Literacy Project
V0.1
https://github.com/uberbestest/Reading-Practice-MVP
As AI becomes more integrated into everyday life, literacy becomes increasingly important rather than less. A world filled with AI systems still requires people to read instructions, evaluate claims, communicate clearly, understand context, and distinguish useful information from noise. If anything, those skills become more valuable as the volume of generated content increases.
At the same time, frontier language models are unusually well suited to meeting people at their current level of understanding. They can simplify language, generate practice material, explain concepts in different ways, and provide immediate feedback. While much of the public discussion focuses on increasingly complex capabilities, there is also value in applying these systems to practical problems that already exist.
Literacy felt like one of those problems. Rather than treating advanced language models as an abstract future technology, it seemed worthwhile to explore how they might help create simple, tangible tools that support a fundamental human skill.
With that in mind, I spent some time this weekend building a small reading-practice application.
The goal was deliberately narrow: display a sentence, allow individual words to be spoken aloud, allow the entire sentence to be read aloud, and provide a simple speech-recognition attempt so the learner can practice reading it back.
The current version contains only a handful of sentences and is intentionally local-first. There are no accounts, no analytics, no data collection, no chatbot, and no attempt to turn it into a platform. The objective is simply reading practice.

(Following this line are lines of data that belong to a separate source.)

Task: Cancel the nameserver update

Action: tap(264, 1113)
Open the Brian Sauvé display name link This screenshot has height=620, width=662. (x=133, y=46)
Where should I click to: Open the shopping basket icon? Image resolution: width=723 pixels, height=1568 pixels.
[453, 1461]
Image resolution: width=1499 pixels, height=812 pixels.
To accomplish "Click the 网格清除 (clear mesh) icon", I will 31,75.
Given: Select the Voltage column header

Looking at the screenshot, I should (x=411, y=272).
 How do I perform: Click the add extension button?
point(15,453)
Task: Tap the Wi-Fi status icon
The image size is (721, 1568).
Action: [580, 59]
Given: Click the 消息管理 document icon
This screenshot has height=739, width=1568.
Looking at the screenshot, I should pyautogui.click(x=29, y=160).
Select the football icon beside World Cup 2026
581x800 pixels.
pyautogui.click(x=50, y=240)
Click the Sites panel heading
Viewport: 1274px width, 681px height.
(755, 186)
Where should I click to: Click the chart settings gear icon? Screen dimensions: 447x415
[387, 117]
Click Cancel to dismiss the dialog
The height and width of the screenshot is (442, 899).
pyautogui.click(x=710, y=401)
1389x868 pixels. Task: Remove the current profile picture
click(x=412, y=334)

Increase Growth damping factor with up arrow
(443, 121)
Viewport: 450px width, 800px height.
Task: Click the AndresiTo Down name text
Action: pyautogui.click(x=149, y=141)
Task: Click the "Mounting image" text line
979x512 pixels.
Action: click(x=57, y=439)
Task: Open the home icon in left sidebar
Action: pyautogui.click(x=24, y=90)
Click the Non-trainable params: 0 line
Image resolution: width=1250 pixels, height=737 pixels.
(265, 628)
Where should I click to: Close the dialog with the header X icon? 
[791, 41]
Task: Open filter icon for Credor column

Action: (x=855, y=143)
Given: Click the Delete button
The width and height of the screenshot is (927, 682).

I think there is a tendency in software development to immediately expand useful ideas into increasingly complicated systems. Sometimes that is appropriate. Other times it is worth asking whether the original objective can be addressed with something much smaller.
Literacy seemed like a good place to test that idea.
The project is still an MVP and there is plenty of room for improvement. Better feedback, additional reading levels, expanded content, and accessibility improvements are all obvious next steps. For now, however, I wanted to start with the smallest version that could be built, used, and evaluated.
We’ll see what people find useful and go from there.